**Records provided**
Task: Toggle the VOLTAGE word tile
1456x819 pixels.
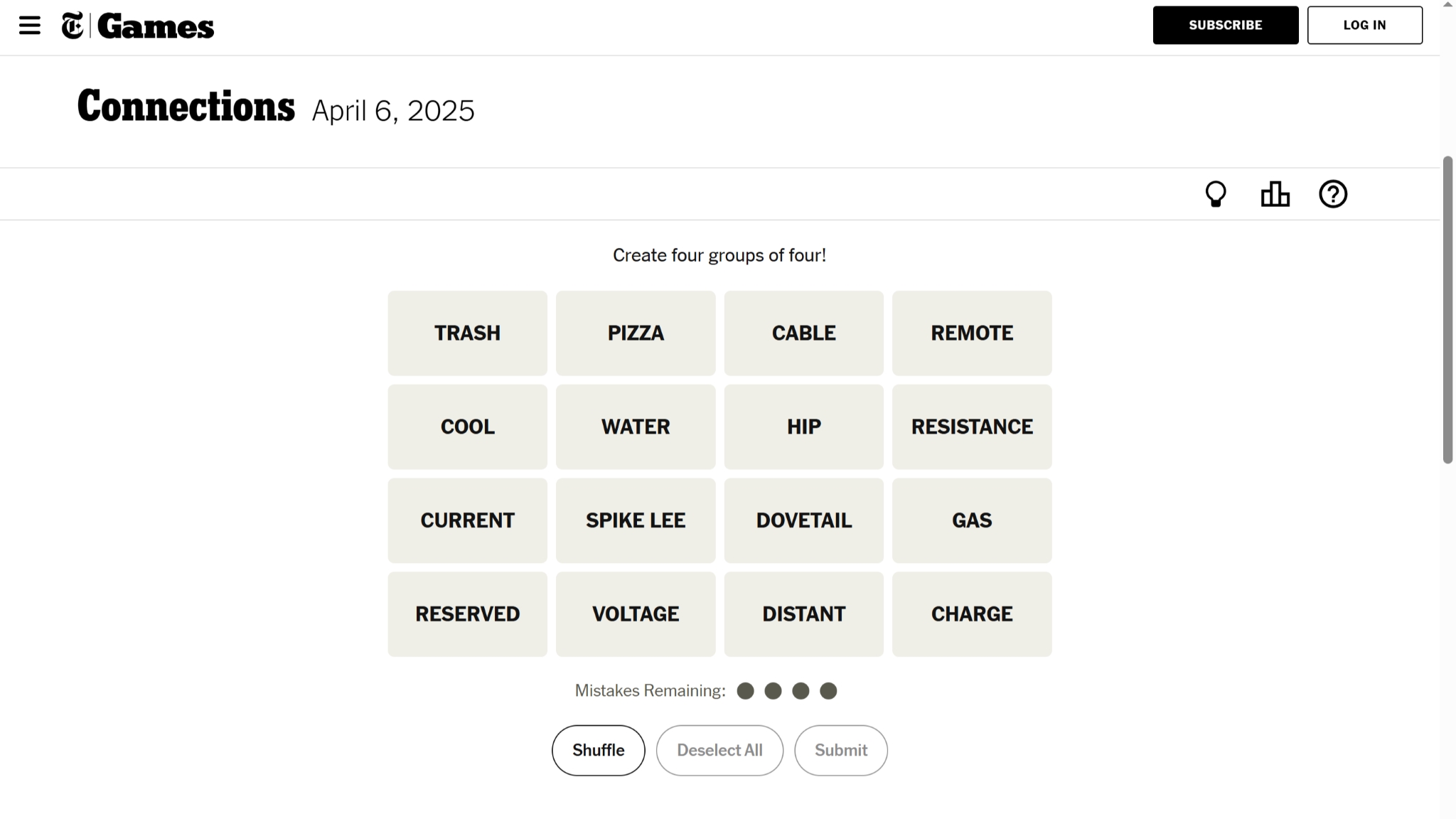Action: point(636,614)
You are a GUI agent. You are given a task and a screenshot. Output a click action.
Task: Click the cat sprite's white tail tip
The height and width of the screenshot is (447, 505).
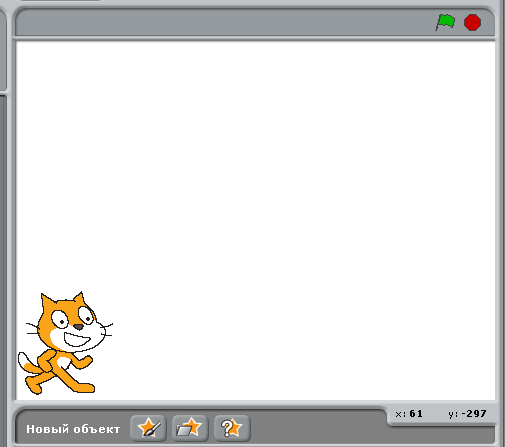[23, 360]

**Activity**
No pictures belong in the copy; output every record exactly.

**Answer to the problem**
Task: Toggle the VOLTAGE word tile
1456x819 pixels.
Action: point(636,614)
You are a GUI agent. You are given a task and a screenshot. Output a click action.
Task: Click the cat sprite's white tail tip
The height and width of the screenshot is (447, 505).
[23, 360]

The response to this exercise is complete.